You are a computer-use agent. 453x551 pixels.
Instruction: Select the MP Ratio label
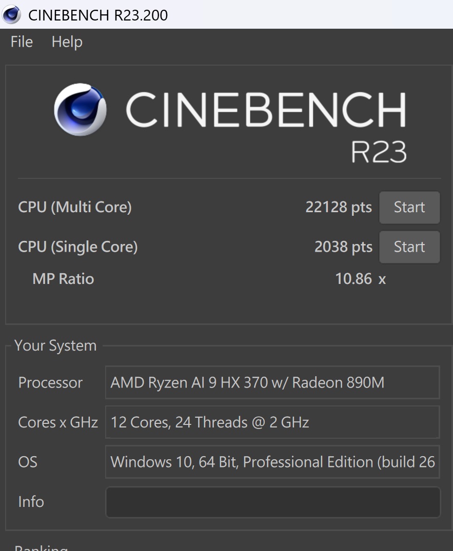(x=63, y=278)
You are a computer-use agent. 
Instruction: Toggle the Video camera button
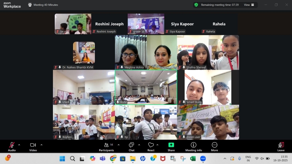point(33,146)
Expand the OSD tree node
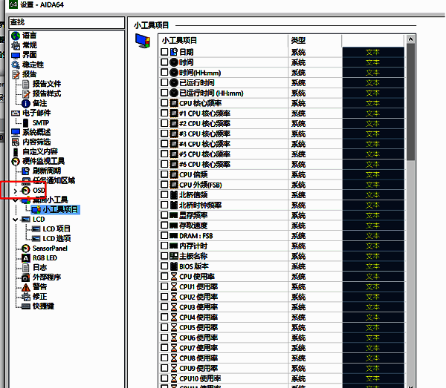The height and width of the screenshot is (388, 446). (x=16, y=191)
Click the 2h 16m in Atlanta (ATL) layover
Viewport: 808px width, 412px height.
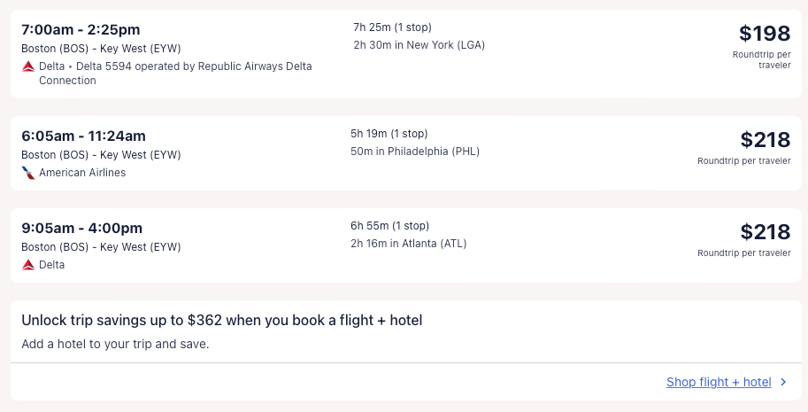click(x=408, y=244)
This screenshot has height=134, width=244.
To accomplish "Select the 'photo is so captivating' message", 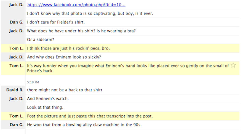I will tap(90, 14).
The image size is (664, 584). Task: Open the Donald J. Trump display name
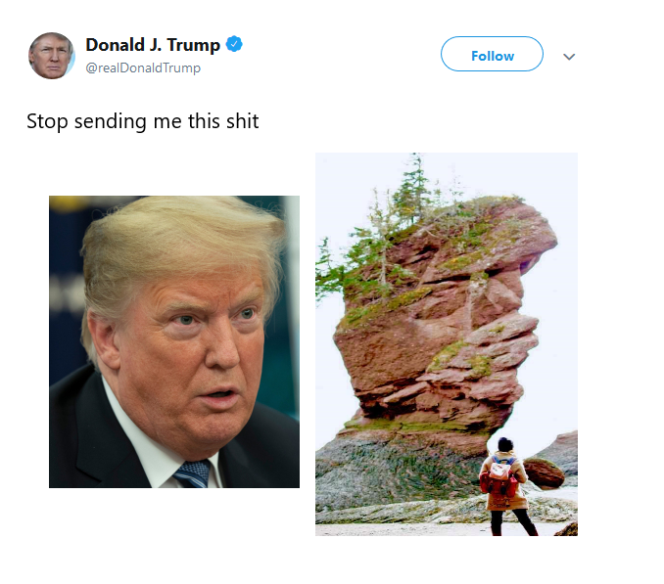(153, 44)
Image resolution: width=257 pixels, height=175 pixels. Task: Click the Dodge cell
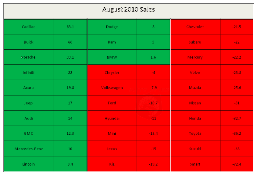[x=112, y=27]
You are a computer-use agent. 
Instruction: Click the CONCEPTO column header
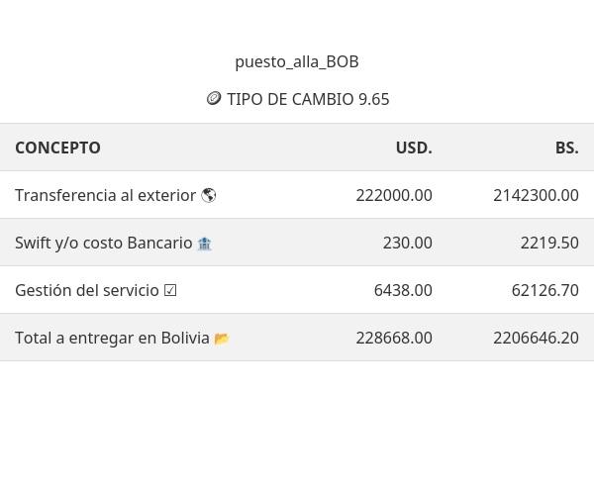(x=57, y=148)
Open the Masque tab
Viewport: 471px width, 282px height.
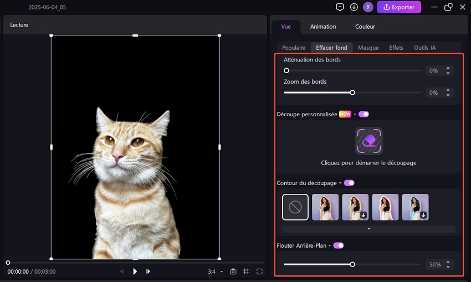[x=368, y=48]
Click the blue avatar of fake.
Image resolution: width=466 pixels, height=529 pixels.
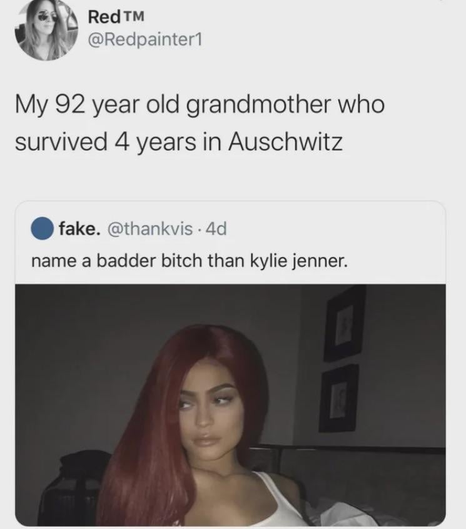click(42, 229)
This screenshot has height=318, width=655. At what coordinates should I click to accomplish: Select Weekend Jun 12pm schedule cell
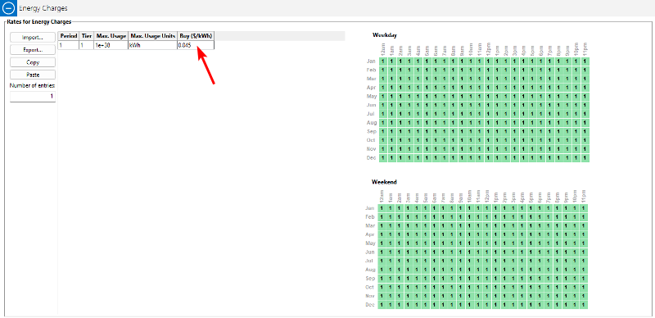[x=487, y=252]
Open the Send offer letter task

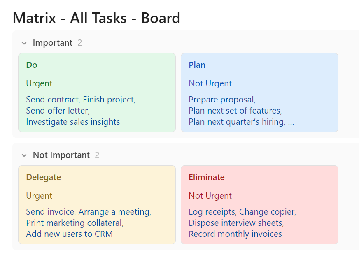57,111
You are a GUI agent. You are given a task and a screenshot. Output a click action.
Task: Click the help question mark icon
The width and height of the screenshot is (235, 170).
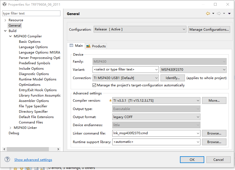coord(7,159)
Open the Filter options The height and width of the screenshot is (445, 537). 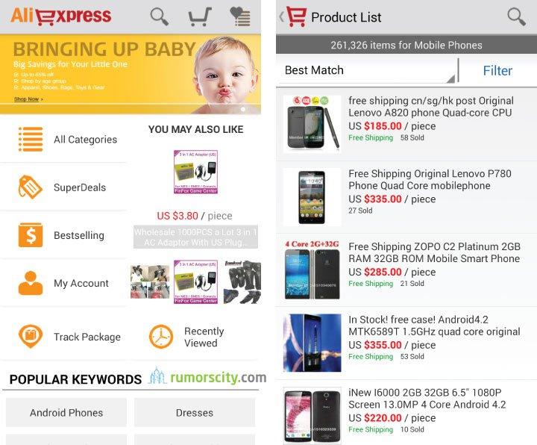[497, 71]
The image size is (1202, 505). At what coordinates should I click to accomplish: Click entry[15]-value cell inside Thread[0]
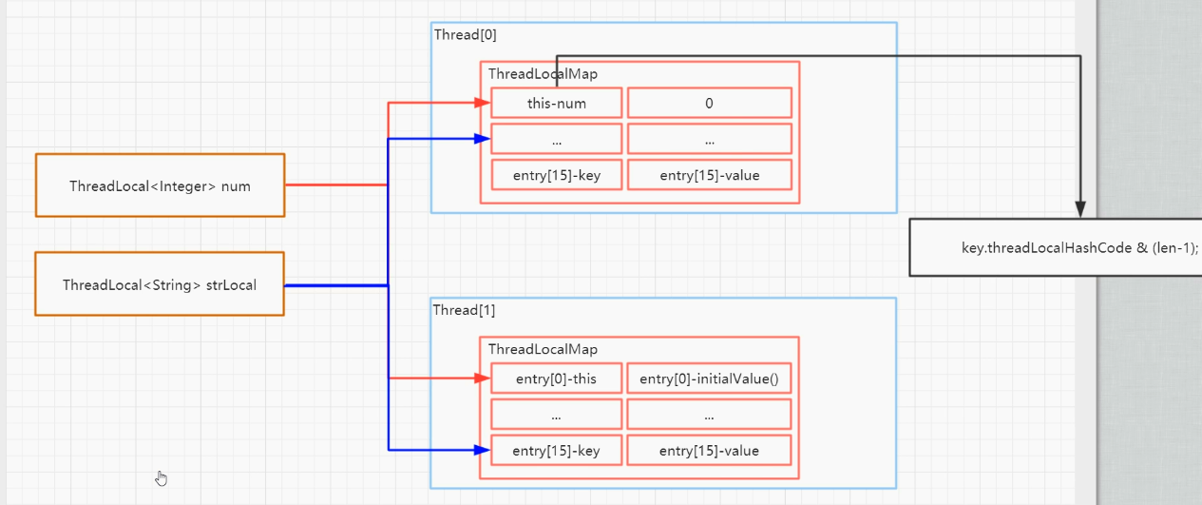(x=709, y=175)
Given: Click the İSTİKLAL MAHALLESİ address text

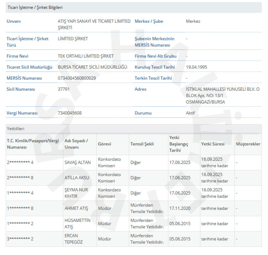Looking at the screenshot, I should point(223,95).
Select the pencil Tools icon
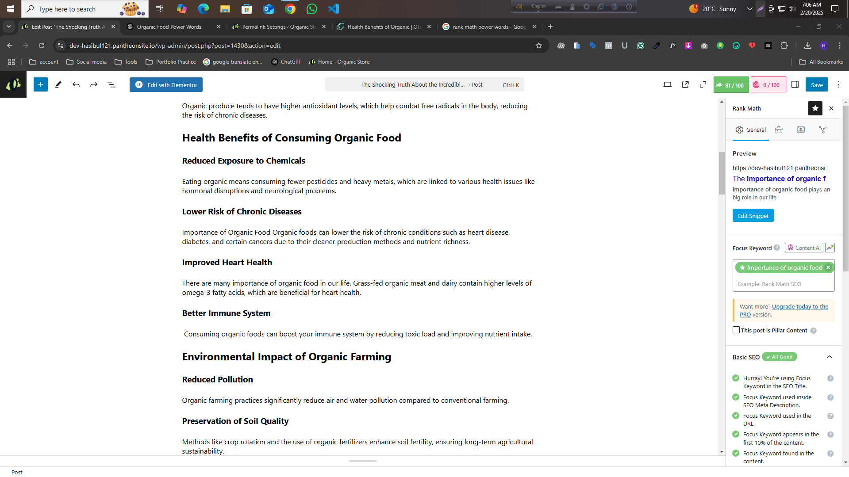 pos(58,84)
* * *
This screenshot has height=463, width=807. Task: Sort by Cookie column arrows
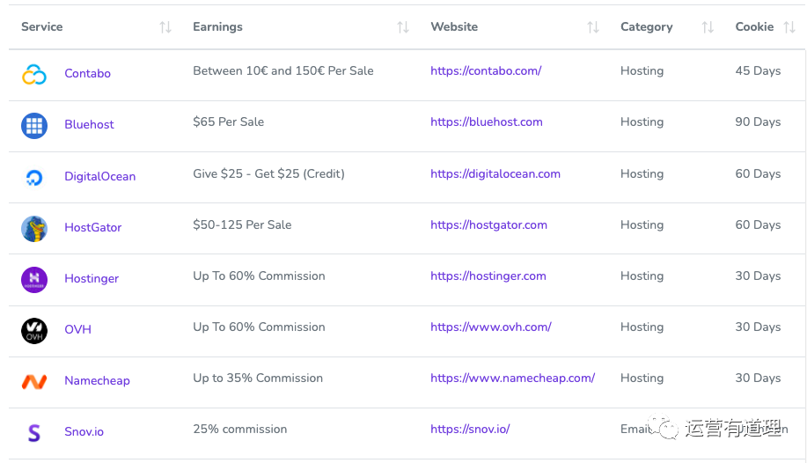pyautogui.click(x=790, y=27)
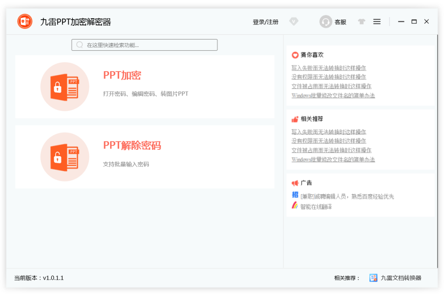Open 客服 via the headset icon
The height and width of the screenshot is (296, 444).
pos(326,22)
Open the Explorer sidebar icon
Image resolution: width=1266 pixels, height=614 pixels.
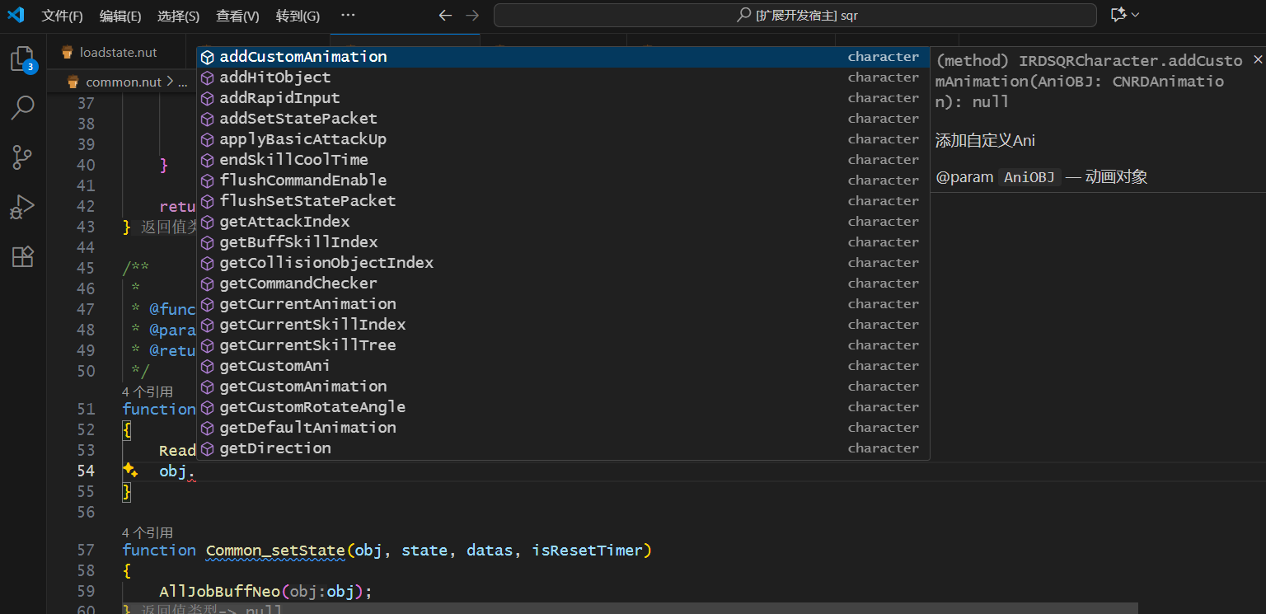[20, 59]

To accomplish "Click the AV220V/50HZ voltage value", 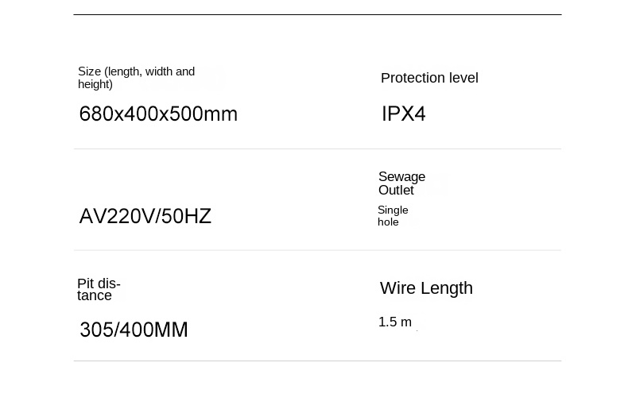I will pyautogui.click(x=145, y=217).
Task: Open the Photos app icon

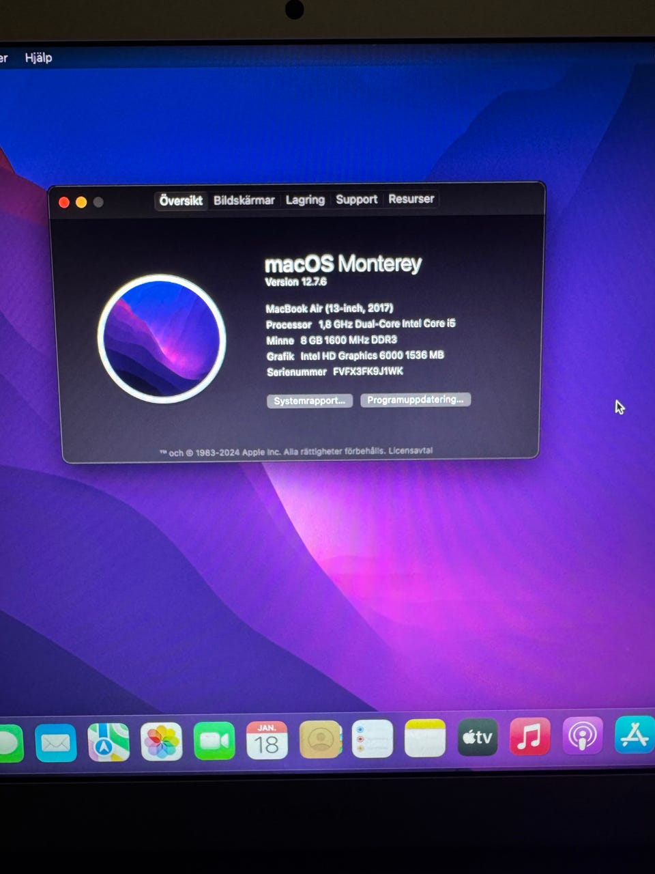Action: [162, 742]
==
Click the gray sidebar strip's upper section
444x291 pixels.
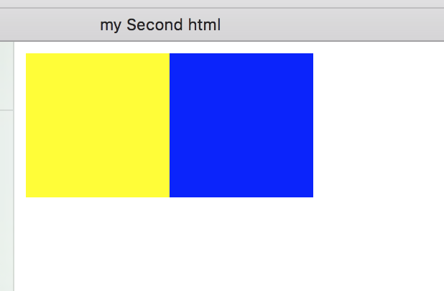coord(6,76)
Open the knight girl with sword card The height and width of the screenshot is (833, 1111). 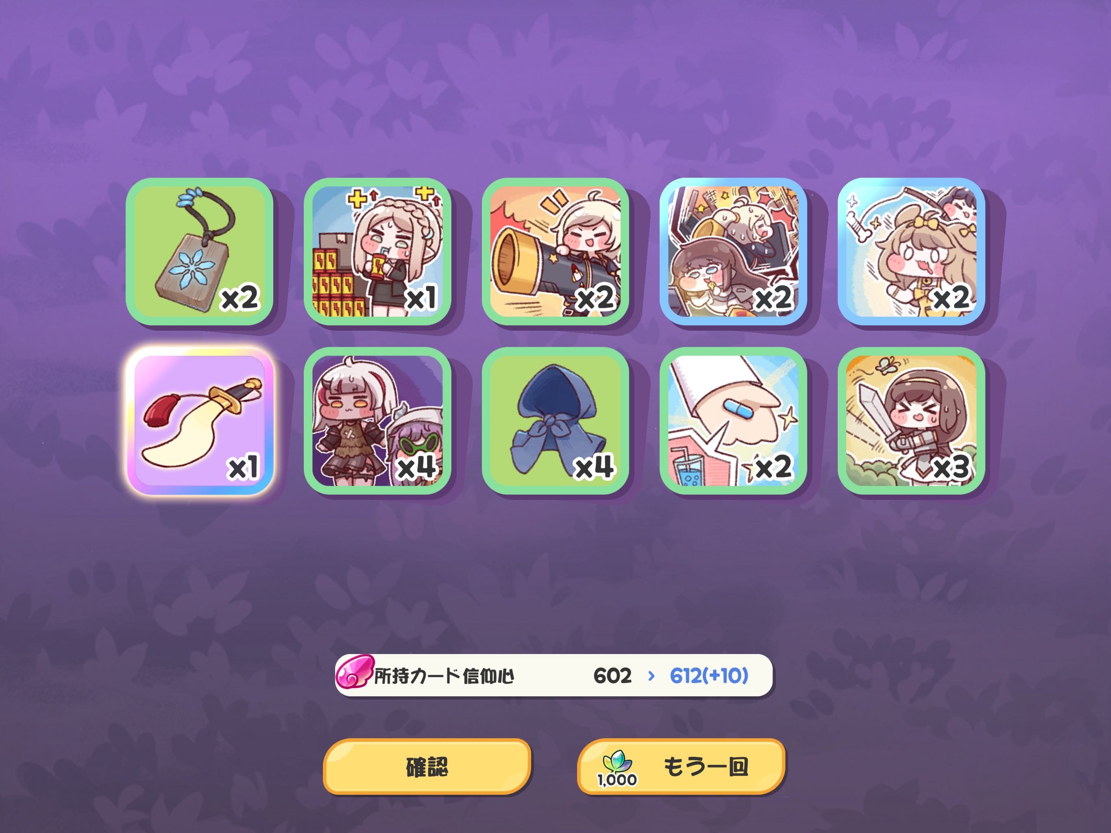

◆ WHAT YOU ARE ASKED TO DO: Transcribe exactly the lines above, beginning at the one with "Open the Masque tab" and going up to and including the one with "You are a GUI". Pictures do not belong in the copy.

◆ RESULT:
Open the Masque tab
Viewport: 471px width, 282px height.
[x=368, y=48]
Click the blue avatar of fake.
Image resolution: width=466 pixels, height=529 pixels.
click(42, 229)
This screenshot has height=318, width=655. At what coordinates should I click to accomplish: Select Weekend Jun 12pm schedule cell
[x=487, y=252]
Open the Send offer letter task

57,111
You are a GUI agent. You are given a task and a screenshot. Output a click action.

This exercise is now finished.